La gotta del duca Federico da Montefeltro. Uno studio svela i segreti della sua malattia

La gotta del duca Federico da Montefeltro. Uno studio svela i segreti della sua malattia

La gotta del duca Federico da Montefeltro. Uno studio svela i segreti della sua malattia
La ricerca è stata condotta dalla Divisione di Paleopatologia dell’Università di Pisa in collaborazione con l’Istituto di Medicina Evolutiva dell’Università di Zurigo. Lo studio, oltre ad arricchire la nosografia di Federico da Montefeltro e la casistica paleopatologica sui casi antichi di gotta, ha una grande valore metodologico dal momento che dimostra quanto sia proficua l’alleanza tra discipline diverse, mediche e filologiche, per arrivare a corrette ricostruzioni.
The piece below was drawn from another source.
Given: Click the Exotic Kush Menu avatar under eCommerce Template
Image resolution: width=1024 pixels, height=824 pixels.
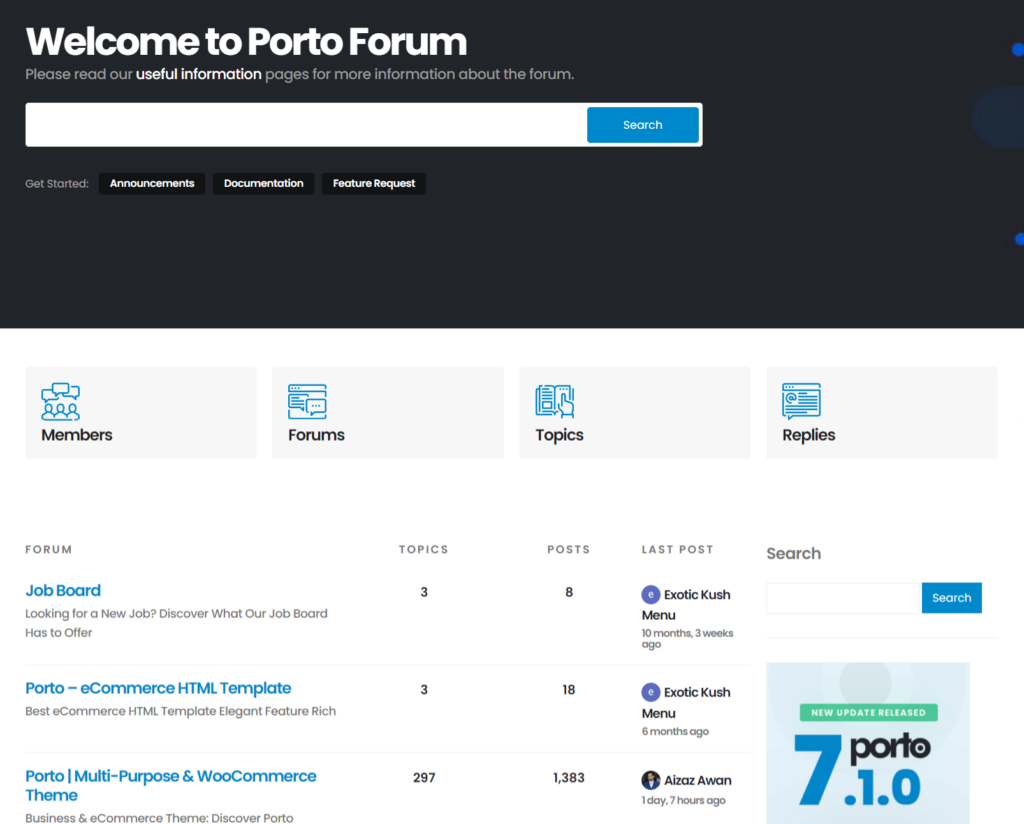Looking at the screenshot, I should point(652,692).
Lo studio paleopatologico di ‘pazienti’ celebri può trovare talvolta importanti riscontri nelle fonti storiche, ma assai raramente è possibile diagnosticare su resti scheletrici antichi di oltre 500 anni una patologia e poi rinvenire un documento, scritto di proprio pugno dall’illustre personaggio, in cui viene descritta la stessa malattia. È quanto è successo stavolta grazie a uno studio condotto sui resti scheletrici del duca Federico da Montefeltro (1422-1482) dalla Divisione di Paleopatologia dell’Università di Pisa, diretta da Valentina Giuffra, in collaborazione con l’Istituto di Medicina Evolutiva dell’Università di Zurigo (Francesco Galassi e Frank Rühli). Lo studio è stato pubblicato sul numero di gennaio 2018 della rivista “Clinical and Experimental Rheumatology”.
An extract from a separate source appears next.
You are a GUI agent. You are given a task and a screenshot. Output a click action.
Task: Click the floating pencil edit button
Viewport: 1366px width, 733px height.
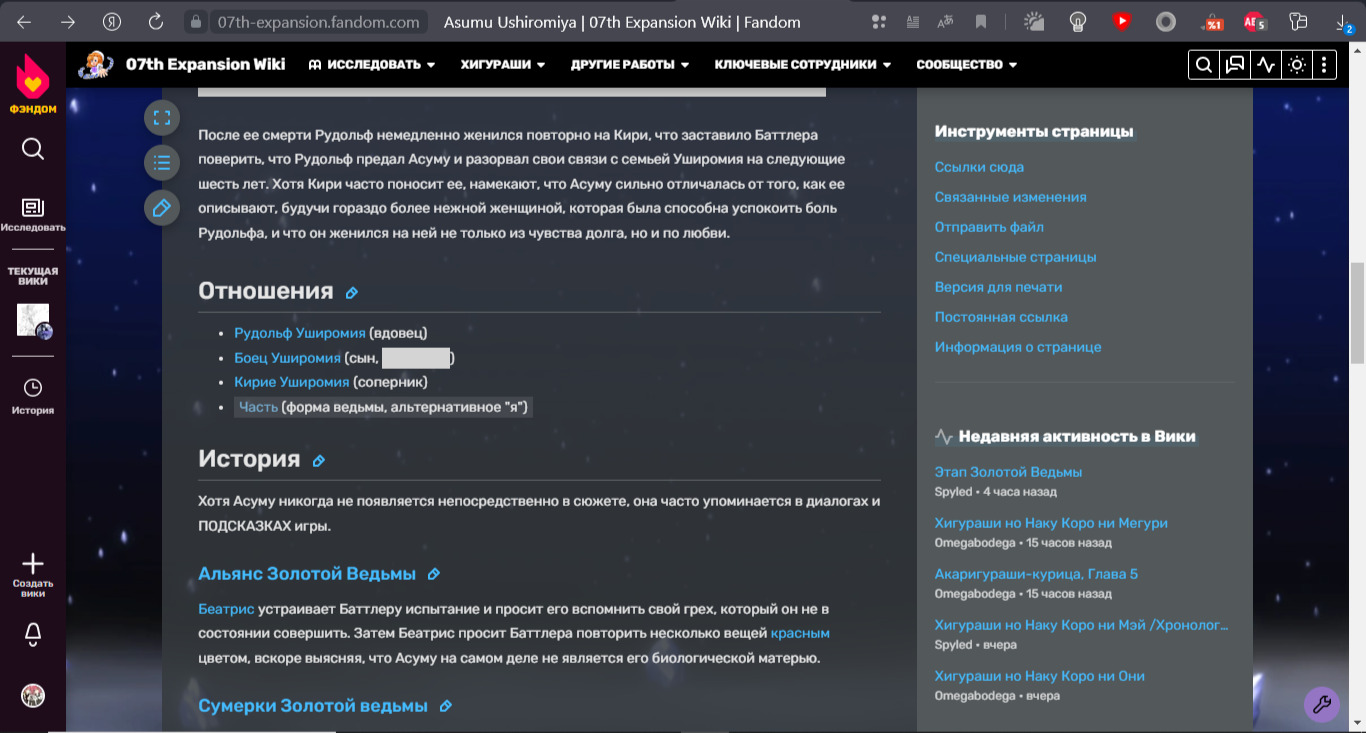pyautogui.click(x=162, y=208)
I resti di Federico da Montefeltro, esumati a Urbino nel 2000 dalla Divisione di Paleopatologia di Pisa, portano inequivocabili i segni dell’artrite urica, una lesione osteolitica peri-articolare patognomonica del processo infiammatorio tipico della gotta è presente sull’epifisi distale del primo metatarsale del piede destro del duca. La gotta è una malattia conosciuta fin dall’antichità, anche se sotto questa definizione venivano comprese nella medicina premoderna molte altre patologie reumatiche. Alla gotta andavano particolarmente soggetti nel Medioevo e nel Rinascimento gli aristocratici, che facevano uso abbondante di alimenti ricchi di purine, come le carni rosse.


 


Nel giugno 1462 Federico si trovava nel Lazio a combattere al soldo di papa Pio II, quando un forte attacco doloroso al piede destro lo costringe a letto. Il duca allora scrive personalmente al proprio medico di fiducia Battiferro da Mercatello una lettera. Nella missiva, che oggi si trova conservata all’Archivio di Stato di Firenze, Federico descrive con dovizia di particolari l’insorgere dell’attacco gottoso, il decorso, le probabili cause e, con sorprendente competenza, si autodiagnostica la gotta. Riferisce della dieta molto severa che si è imposto, incolpando se stesso di non aver seguito le prescrizioni del medico, il quale aveva consigliato durante l’inverno 1461-62 l’uso di alcuni medicamenti proprio per scongiurare un ritorno della malattia, di cui il duca aveva già sofferto in precedenza.


 


Antonio Fornaciari, primo autore dello studio, spiega: “Federico da Montefeltro, noto per essere stato uno dei più importanti capitani di ventura del ‘400, grande mecenate e scaltro uomo politico, ci appare qui in una prospettiva del tutto diversa da quella tramandataci nei serafici ritratti di Piero della Francesca. Nello scrivere al proprio medico traspare tutta la preoccupazione e l’ansia di un paziente sofferente che chiede insistentemente aiuto, un inedito quadro di living-experience da artrite urica del XV secolo”.

Lo studio, oltre ad arricchire la nosografia di Federico da Montefeltro e la casistica paleopatologica sui casi antichi di gotta, ha una grande valore metodologico dal momento che dimostra quanto sia proficua nella ricostruzione patografica e paleopatologica l’alleanza tra discipline diverse, mediche e filologiche, per arrivare a corrette ricostruzioni storico-mediche.